AI and data science using gradient boosting (GBM) machine learning and analysis are at the forefront of machine learning applied to life sciences and medicine in the field of artificial intelligence (AI). Gradient enhancement involves a toolbox of learning techniques aimed at creating predictive models by combining the outputs of multiple less robust models using decision trees sequentially. During a presentation at Analytica in Munich, Germany, experts discussed the use of GBM in life sciences and medicine.
The first lecture of this session was presented by Bing Zhang of Baylor College of Medicine in Houston, Texas, and was titled “Leveraging Artificial Intelligence to Illuminate the Dark Phosphoproteome.” This presentation addressed the challenge of effective analysis and interpretation of mass spectrometry-based phosphoproteomic data. Zhang’s team used machine learning (ML) and deep learning (DL) methods to improve the analysis of phosphoproteomic data, with the goal of understanding the so-called “dark phosphoproteome.” Specifically, they developed DeepRescore2 software, using deep learning-based fragment ion retention time and intensity predictions to improve phosphopeptide identification and phosphosite localization. Additionally, Zhang discussed the IDPpub computational pipeline, which leverages BioBERT software to extract phosphorylation sites from biomedical abstracts, facilitating the identification of regulatory enzymes and biological functions of phosphosites.
The second lecture of this session was presented by Lennart Martens from the life sciences research institute VIB and Ghent University in Belgium. The presentation was titled “Machine Learning-Based Spotlights to Illuminate Precision Medicine” and focused on integrating machine learning models into mass spectrometry-based proteomics. Martens highlighted the significant improvement in identification performance achieved by machine learning models such as MS2PIP and DeepLC software coupled with the MS2Rescore variant of the Percolator rescoring engine. These machine learning models improve information retrieval from proteomic data, providing new insights into the underlying biology and pathology encoded in existing datasets. Additionally, Martens highlighted the potential for machine learning models to reveal detailed information about molecular pathologies and map protein activity on a proteome scale, which could have implications for precision medicine.

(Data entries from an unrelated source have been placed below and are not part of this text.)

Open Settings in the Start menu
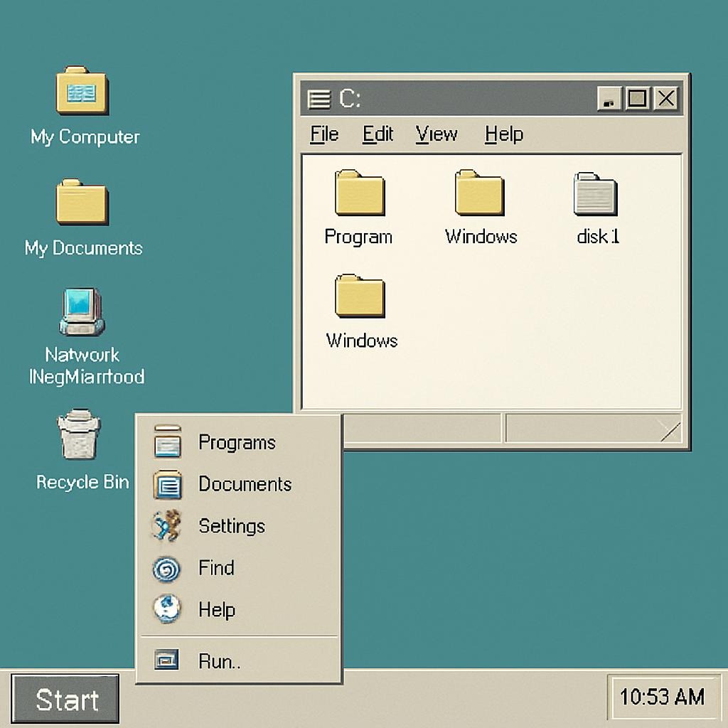This screenshot has width=728, height=728. 231,527
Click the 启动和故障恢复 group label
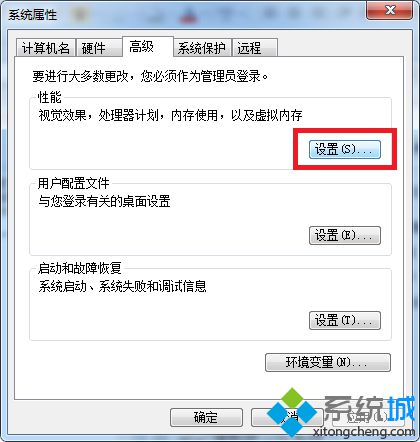This screenshot has height=442, width=420. point(79,268)
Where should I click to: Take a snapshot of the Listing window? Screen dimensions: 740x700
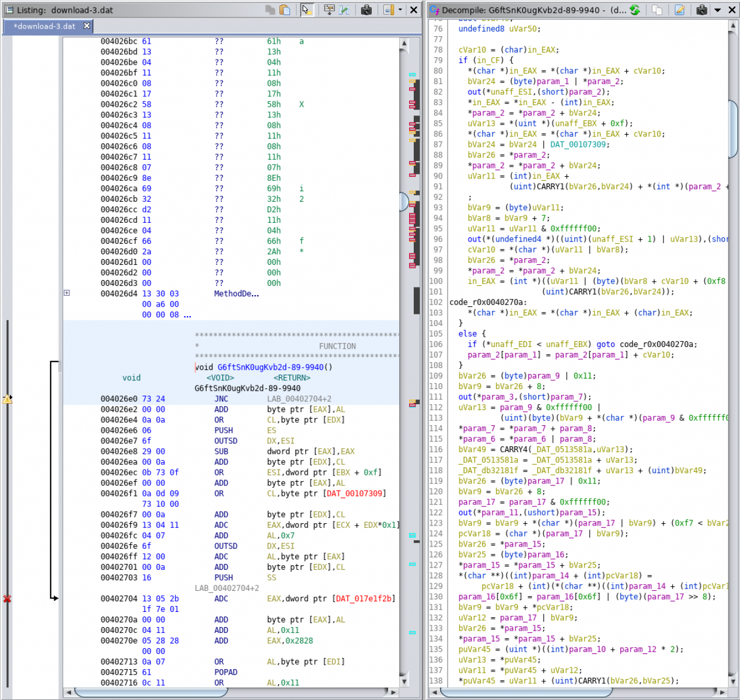pos(366,10)
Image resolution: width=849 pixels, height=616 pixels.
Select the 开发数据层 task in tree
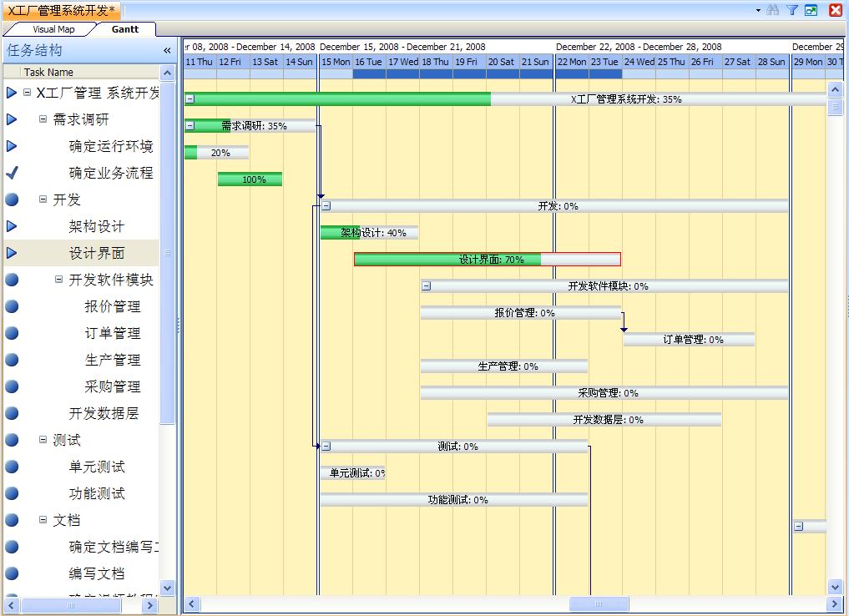[x=104, y=413]
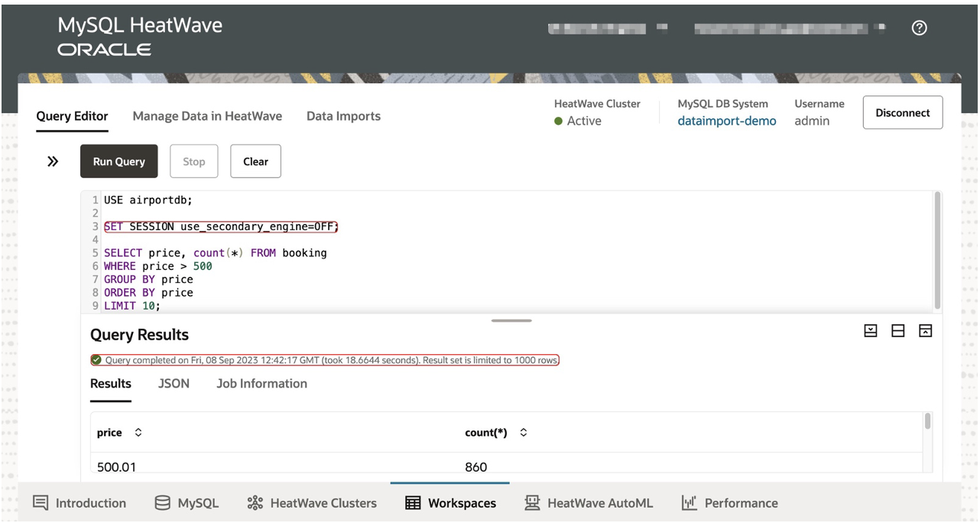
Task: Open the Job Information tab
Action: click(261, 383)
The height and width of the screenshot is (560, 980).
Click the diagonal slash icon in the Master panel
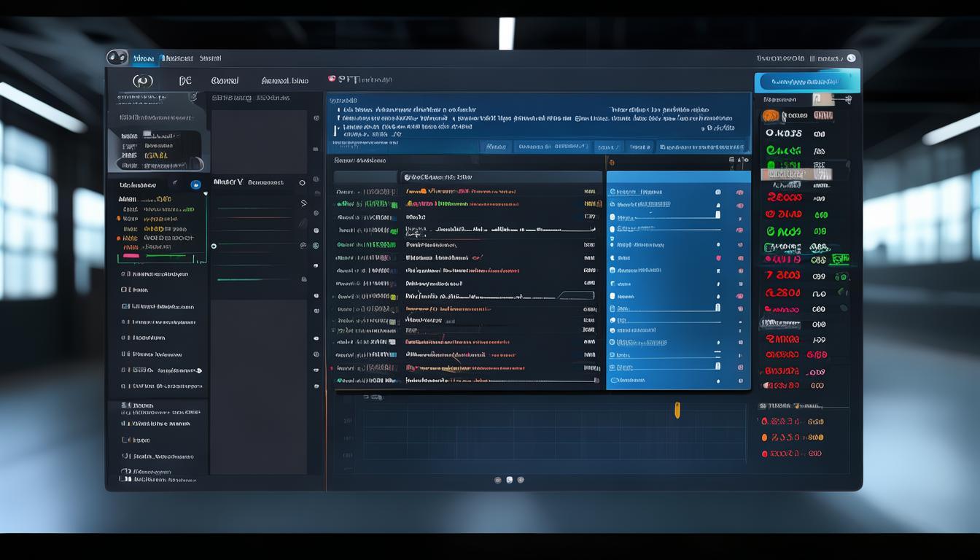(x=303, y=203)
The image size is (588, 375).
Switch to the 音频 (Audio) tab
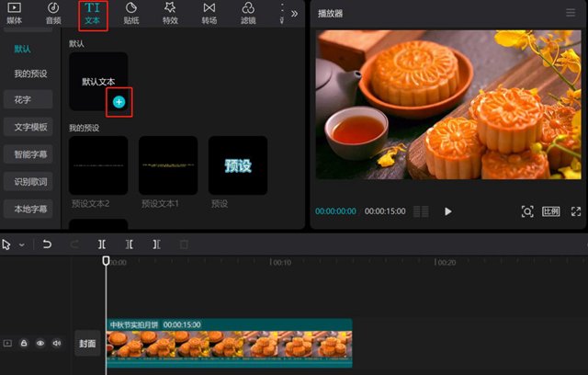53,13
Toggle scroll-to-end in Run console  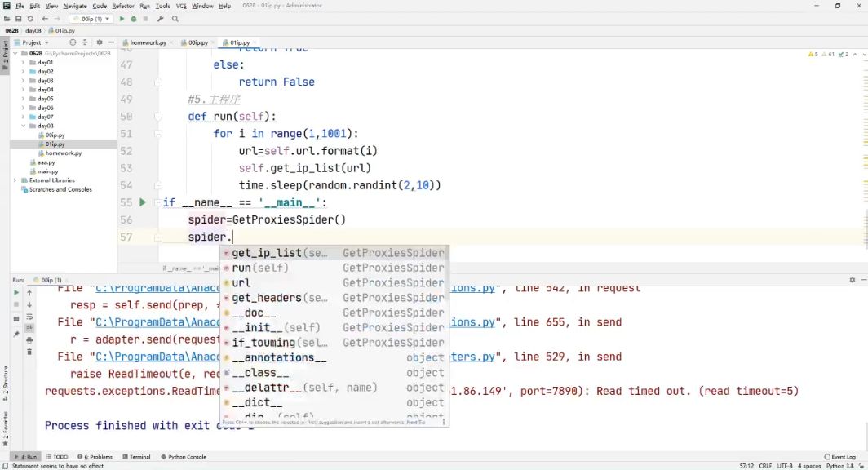pos(29,328)
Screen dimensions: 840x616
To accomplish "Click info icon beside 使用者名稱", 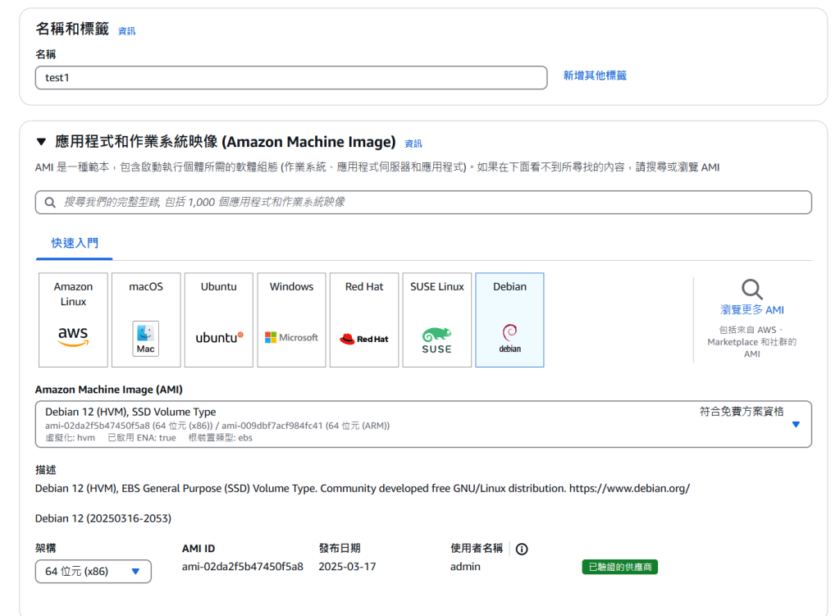I will click(x=522, y=549).
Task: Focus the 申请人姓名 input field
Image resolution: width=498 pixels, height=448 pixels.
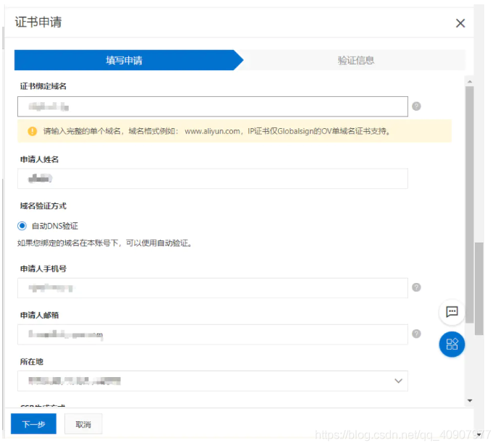Action: [x=213, y=179]
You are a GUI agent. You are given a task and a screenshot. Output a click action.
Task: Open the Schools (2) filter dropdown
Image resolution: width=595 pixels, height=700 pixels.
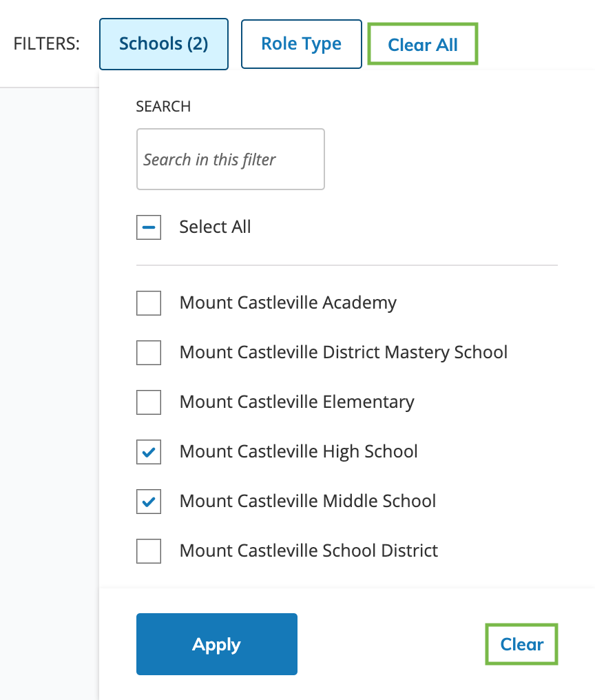coord(163,44)
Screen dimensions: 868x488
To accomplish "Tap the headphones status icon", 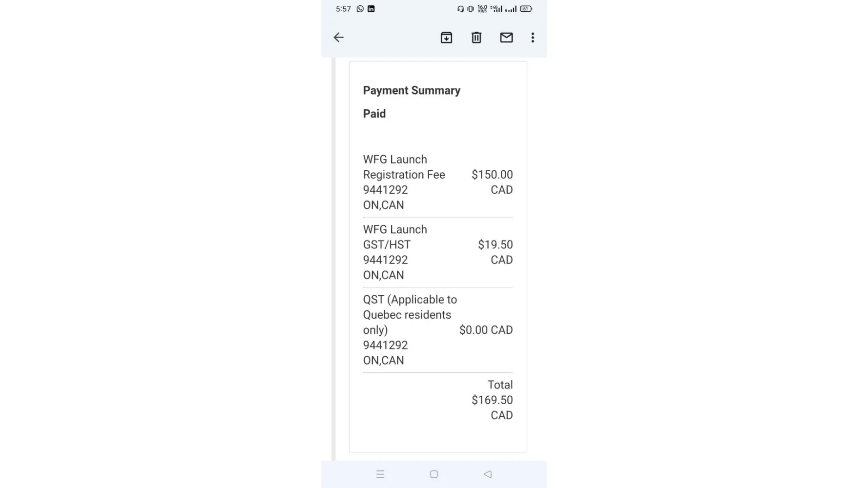I will coord(460,9).
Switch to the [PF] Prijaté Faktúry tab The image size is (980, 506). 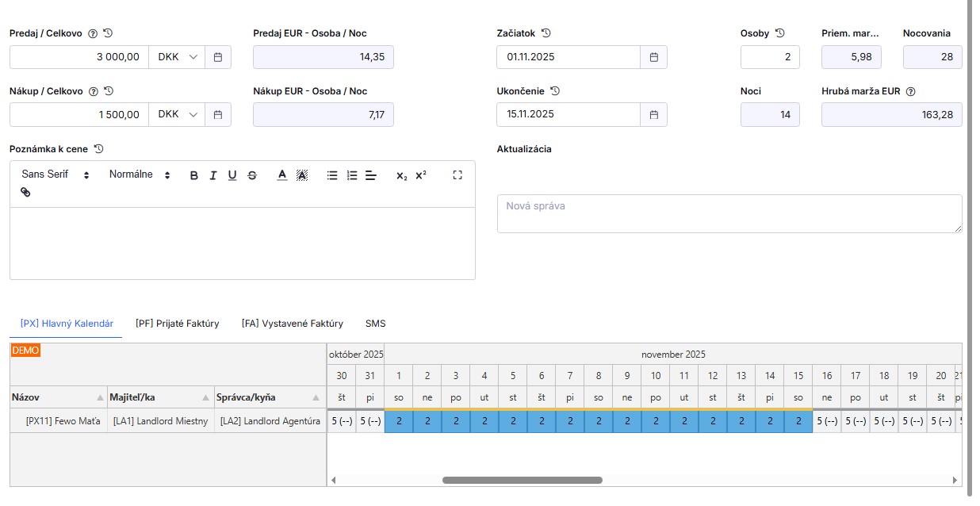(178, 324)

The third presentation by Fan Liu from the Leibniz-Forschungsinstitut für Molekulare Pharmakologie (FMP) in Berlin, Germany, was on the “development of structural interactomics and its application in cell biology” and focused on the mass spectrometry of Proteome-wide cross-linking to capture protein interactions and molecular spatial arrangements. Liu highlighted advances in experimental methods and software tools, generating extensive data on protein-protein interactions (PPIs) in several biological systems. These data provide insight into protein localizations, interactions, and subcellular architectures, serving as valuable training data for AI-based methods to identify protein-protein interactions (PPIs) and amino acid sequences. specific or structural features of proteins that play a crucial role in mediating the binding of proteins to each other,
The final lecture of the session was given by AP Gamiz-Hernandez of Stockholm University in Sweden, who presented “Overview of the molecular principles of protein function and disease”, addressing the energy metabolism of cells and the challenges in understanding OXPHOS (oxidative phosphorylation). ) energy transduction mechanism of complexes located in the inner mitochondrial membrane and responsible for the generation of ATP (adenosine triphosphate) for cellular energy, Gamiz-Hernandez discussed the combination of molecular dynamics simulations and models of machine learning to predict structure-based chemical reactivity, such as pKa and redox potentials, in proteins. This approach aimed to identify key residues responsible for protein function and disease-related mutations, thereby providing insight into the molecular principles underlying protein function and disease mechanisms.